For decades, Arieh Warshel, USC Distinguished Professor of Chemistry and a 2013 Nobel laureate, has used computer simulations to understand how enzymes - fundamental to nearly every biological process in living organisms - carry out the essential work of life.
But about five years ago, Warshel's simulations began to hit their limits. The simulations weren't accurate enough to answer the questions he cared about most - especially how mutations change the behavior of enzymes, which enable viruses to replicate and spread. So, he shifted course, determined to solve this puzzle.
"I never leave a problem," he said. "I just attack it from different directions."
This time, that direction was artificial intelligence.
Warshel's first AI-based effort focused on trying to predict how mutations in enzymes alter their activity. In the case of viruses like HIV, which causes AIDS, or HCV, the virus that causes hepatitis C, mutations enable viruses to "escape" drug treatment and continue replicating.
His group discovered a striking pattern: Across several studies, the speed of an enzyme's activity correlated strongly with a statistical measure called "maximum entropy." The breakthrough meant they could use a purely statistical and computational approach to determine the maximum entropy - thus, predicting enzyme function.

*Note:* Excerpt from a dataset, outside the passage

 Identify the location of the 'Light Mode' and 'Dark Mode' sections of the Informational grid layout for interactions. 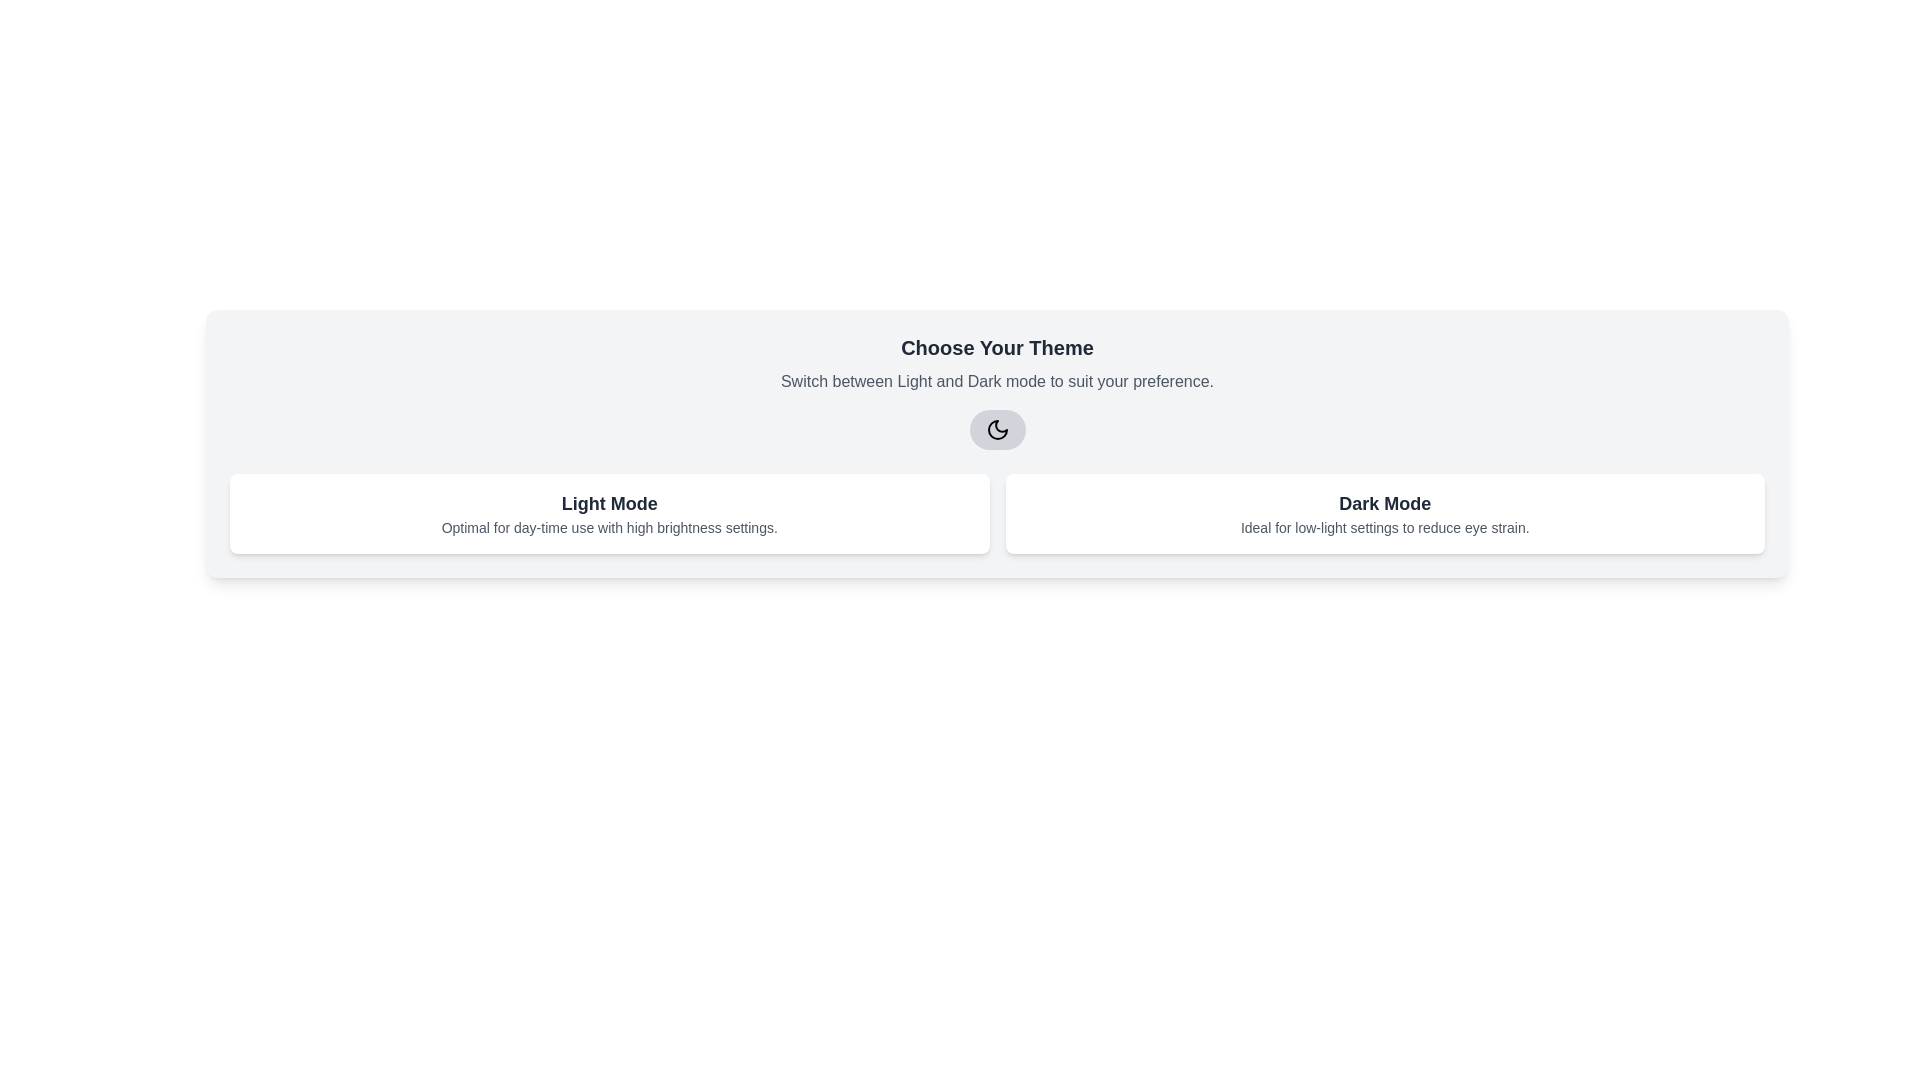
(997, 512).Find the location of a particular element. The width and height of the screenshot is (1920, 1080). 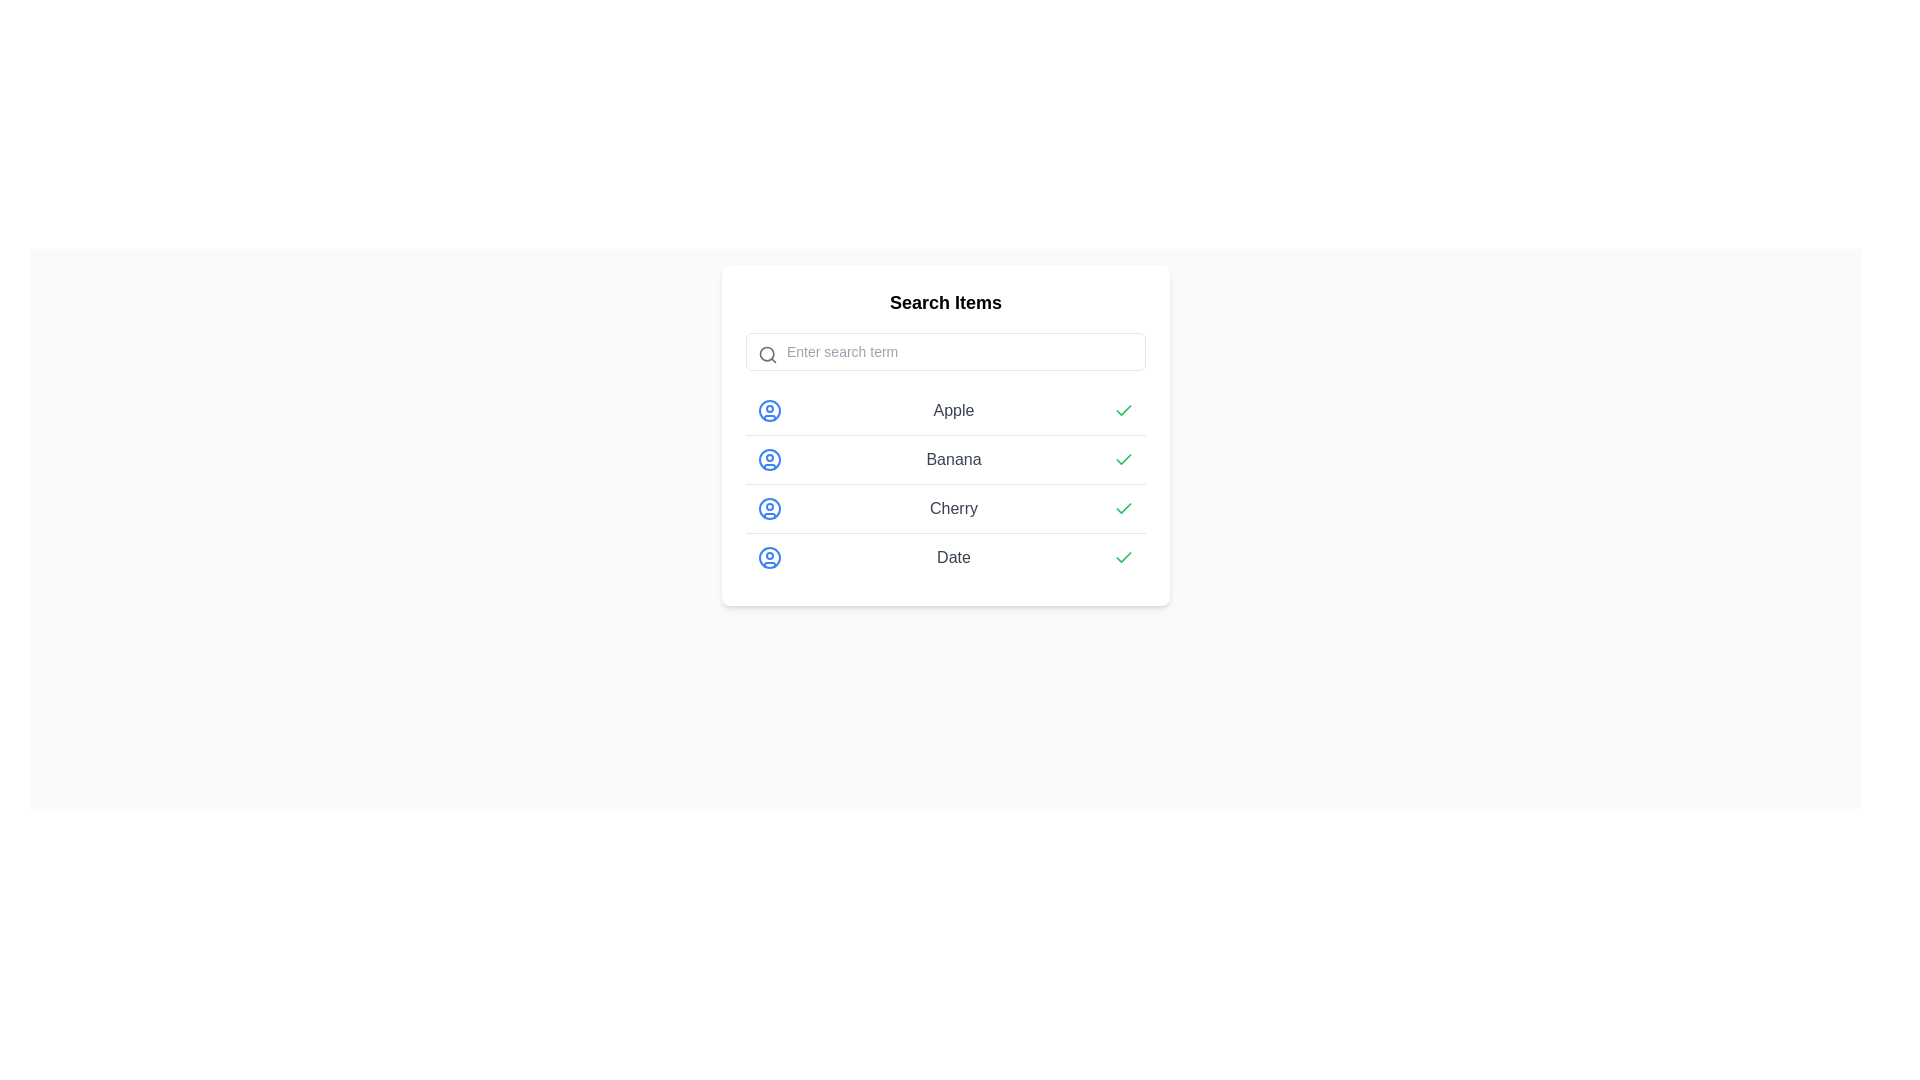

the Checkmark SVG icon that visually represents confirmation for the 'Banana' item in the list to confirm its state visually is located at coordinates (1123, 459).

The finding opened a door. If maximum entropy could predict enzyme behavior, perhaps it could also predict how viruses outmaneuver drugs.
Warshel had wrestled with this challenge before. In 2008, he built computer models to forecast which mutations might help HIV escape treatment. The work had some success, but it couldn't anticipate the virus's next move, and it required enormous computational effort to test possibilities one at a time. The question lingered: Was there a better way?

An inventive childhood
Warshel, born in 1940, traces his grit and determination back to growing up in Israel on a kibbutz where his mother worked as a beekeeper and his father pioneered the development of fishponds, an important part of the kibbutz economy. In his book From Kibbutz Fishponds to The Nobel Prize, Warshel describes a free-range childhood where he devised and tested parachutes for cats and built a small balsa wood airplane powered by actual flies.
Later, in the Israeli army, he became skilled in Morse code. Always with an eye on university, he lugged physics textbooks with him as he lived out of a tent and took part in brigade maneuvers. He was accepted into Technion, the Israel Institute of Technology, and decided to major in chemistry. By his third year, he was studying enzymatic reactions, the field Warshel would pursue for the rest of his life.
Applying maximum entropy
Recently, he tried applying maximum entropy to the problem of how viruses evolve to evade drugs. HIV seemed like the natural place to start, not only because it was the focus of his early career, but because Stanford University maintains a vast database of thousands of HIV mutations that appear in patients who are taking different drugs.
The results, he said, were interesting, but ultimately discouraging. Maximum entropy did correlate with patterns of drug resistance. Unfortunately, so did a much simpler measure: the raw number of mutations the virus accumulated. "HIV protease mutates in almost any way you can imagine," Warshel said. "Because of that, it's incredibly difficult to predict what it will do next." At best, the approach could compare drugs already tested in patients, but clinicians could usually see those patterns firsthand.
So, the team expanded their search. Instead of the most mutationally explosive virus known, they turned to pathogens with more constrained evolutionary landscapes. One of the first was hepatitis C virus (HCV). There, the picture changed. Maximum entropy aligned much more cleanly with the mutations the virus actually adopted under drug pressure. That opened the possibility of forecasting its "next move," as Warshel put it - a way of playing chess with the virus, using both the strength of each mutation and its likelihood.
The results of this study recently appeared in the journal Proceedings of the National Academy of Sciences.
Drug resistance isn't the only frontier. As the team applied maximum entropy beyond viruses, they found it worked remarkably well in other biological problems - including diseases linked to myosin, a molecular motor essential for muscle contraction, heart function and hearing.
Mutations in different myosin proteins can cause forms of hereditary deafness or abnormalities in the heart muscle. In these systems, maximum entropy showed strong, reproducible correlations with disease-causing mutations and with the effects of drugs acting on the proteins. Compared to the brute-force simulations Warshel had relied on for decades, the method was easier, faster and in many cases more accurate.
"These are much lower-hanging fruits," he said. "It's working very well."
A new paper from his group, now under review, reports that maximum entropy can even predict how effectively myosin "walks" - a description of how it generates movement along cellular tracks when altered by specific mutations. It's the latest in a series of publications showing how the method can illuminate complex biological behavior with unexpected precision.
Drug resistance remains an important challenge for Warshel, even if HIV itself is too unruly a system to conquer with current tools. But the broader lesson, he said, is that maximum entropy has become a powerful lens for understanding how biological systems respond to mutation - one that may ultimately reshape research across fields.
"We keep pushing on drug resistance," Warshel said. "But we're having much more success in enzyme design and in predicting diseases like heart conditions and hearing loss. Maximum entropy works beautifully for these problems."